Your task>
Copy word for word the rows below, beginning at the line that contains "Task: Click the Gaming Mode layers icon" and stopping after the line that contains "Action: (841, 600)". Leave the pictures out of your copy.
start Data
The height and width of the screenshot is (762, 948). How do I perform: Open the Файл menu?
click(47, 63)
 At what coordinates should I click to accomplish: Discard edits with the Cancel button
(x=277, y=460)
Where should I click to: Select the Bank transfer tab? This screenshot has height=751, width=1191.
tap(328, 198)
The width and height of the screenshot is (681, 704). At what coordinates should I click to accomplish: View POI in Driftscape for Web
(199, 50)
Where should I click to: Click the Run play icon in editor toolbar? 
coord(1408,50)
end Data
start Data
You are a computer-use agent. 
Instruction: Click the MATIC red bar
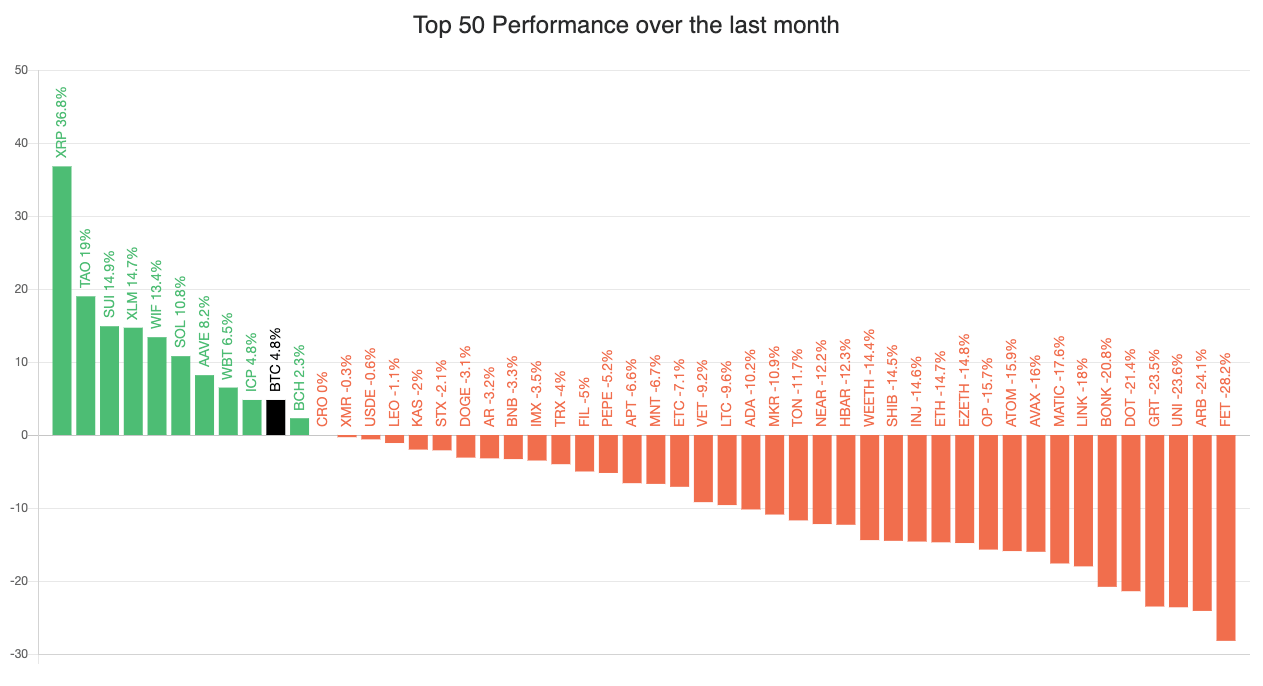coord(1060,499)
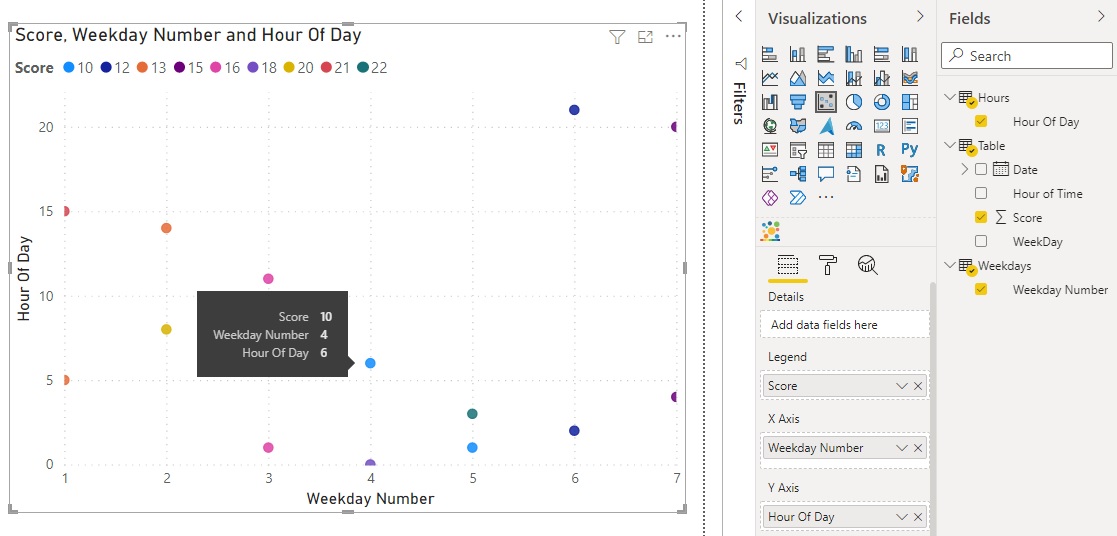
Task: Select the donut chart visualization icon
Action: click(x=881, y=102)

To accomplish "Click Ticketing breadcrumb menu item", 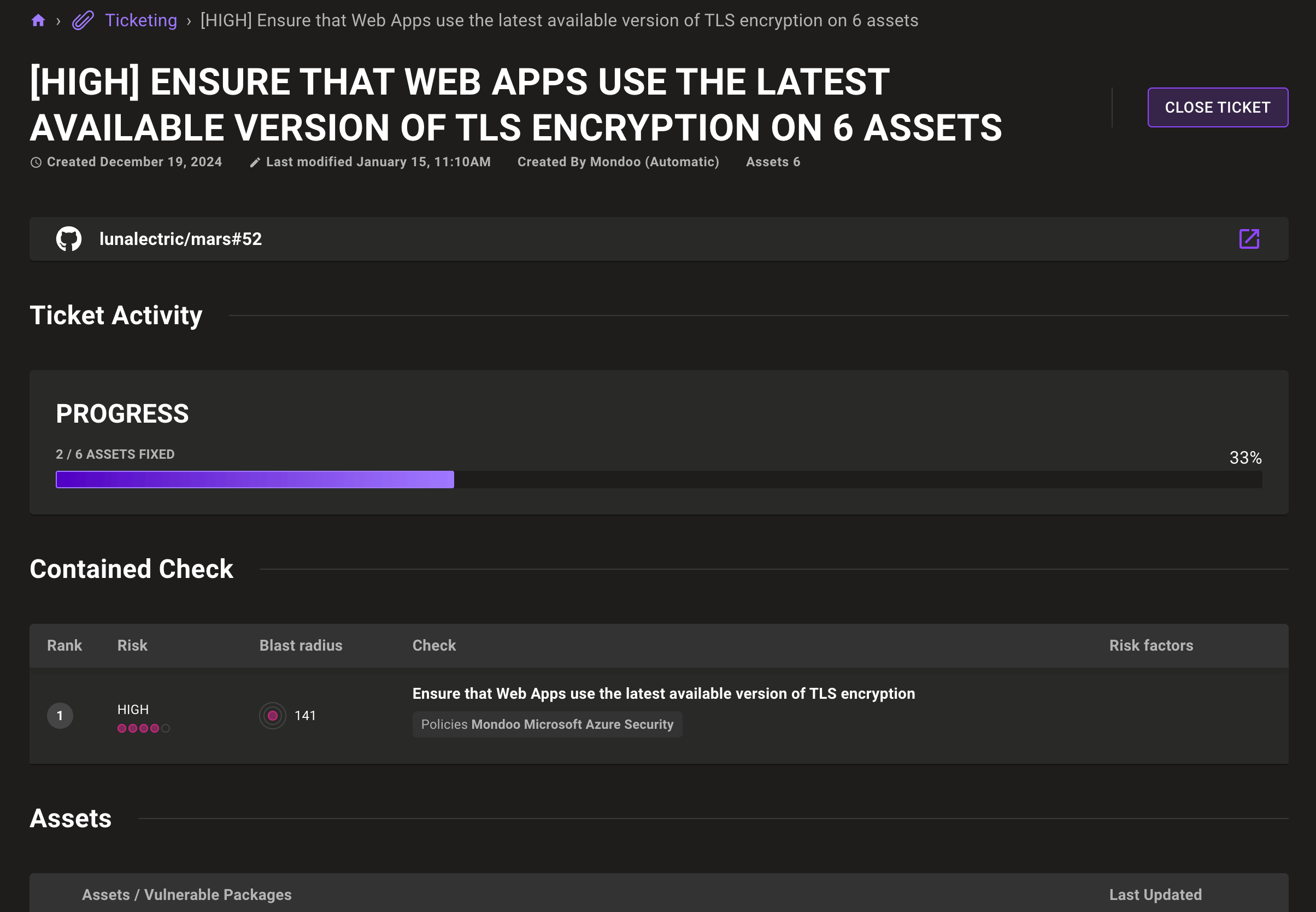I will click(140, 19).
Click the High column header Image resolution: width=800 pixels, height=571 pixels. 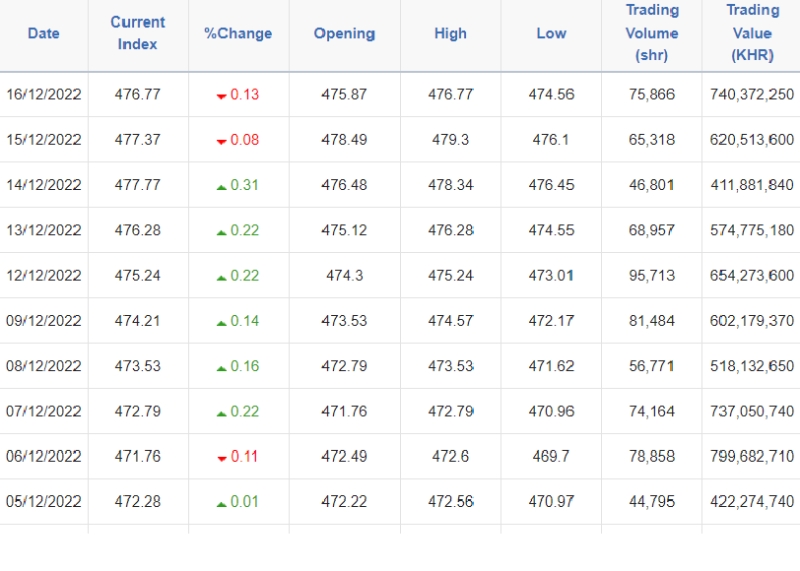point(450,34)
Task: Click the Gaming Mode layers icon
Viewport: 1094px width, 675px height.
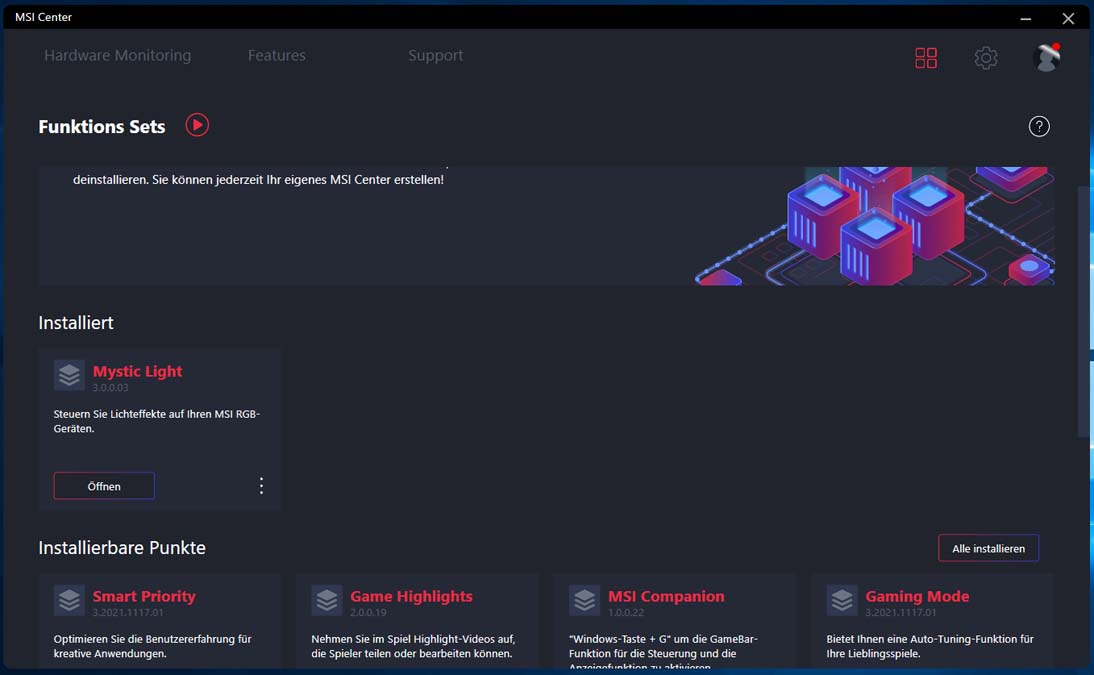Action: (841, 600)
end Data
Task solution>
Task: Click the Gaming Mode layers icon
Viewport: 1094px width, 675px height.
Action: (841, 600)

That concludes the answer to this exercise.